M.Sc Thesis
M.Sc Student Yehezkely Omer Approximation Schemes for Packing with Item Fragmentation Department of Computer Science Professor Hadas Shachnai

Abstract

We consider two variants of the classic bin packing problem, in which a set of items needs to be packed in a minimum number of unit-sized bins, and the items may be fragmented. This can potentially reduce the total number of bins used for packing the instance. However, since fragmentation incurs overhead, we attempt to avoid it as much as possible. In bin packing with size increasing fragmentation (BP-SIF), fragmenting an item increases the input size (due to a header/footer of fixed size that is added to each fragment). In bin packing with size preserving fragmentation (BP-SPF), there is a bound on the total number of fragmented items. These two variants of bin packing capture many practical scenarios, including message transmission in community TV networks, VLSI circuit design and preemptive scheduling on parallel machines with setup times/setup costs.

While both BP-SPF and BP-SIF do not belong to the class of problems that admit a polynomial time approximation scheme (PTAS), we show that both problems admit dual PTAS, asymptotic PTAS (APTAS), and asymptotic fully polynomial time approximation scheme (AFPTAS).
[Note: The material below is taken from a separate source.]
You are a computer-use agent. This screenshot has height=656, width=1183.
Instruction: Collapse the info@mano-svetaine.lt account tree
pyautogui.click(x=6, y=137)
In particular, given an instance I of BP-SPF, and ε>0, we develop

* A dual PTAS which packs the items in OPT(I) bins of sizes 1 + ε, where OPT(I) is the number of bins used by an optimal packing.

* An APTAS which packs the items using at most OPT(I)(1 + ε) + 1 unit-sized bins.

* A dual AFPTAS, which packs the items into OPT(I)+k unit-sized bins of size 1+ ε, where k ≤ 4/ ε 2 + 3.

* An AFPTAS whose running time is linear in n, the number of items in I, which packs the items into OPT(I) + k unit-sized bins, where k = O(ε -1 log ε -1).

We show that all of these schemes can be applied with slight changes to BP-SIF.

Our AFPTAS yields as a special case AFPTAS with improved running time for the classic bin packing problem.

In developing approximation schemes for packing with item fragmentation, we apply several techniques, which are of independent interest. This includes a non-standard transformation of mixed packing and covering linear programs into pure covering programs, and a novel oblivious version of the shifting technique, that is used for obtaining a fixed number of distinct fragment sizes in the instance.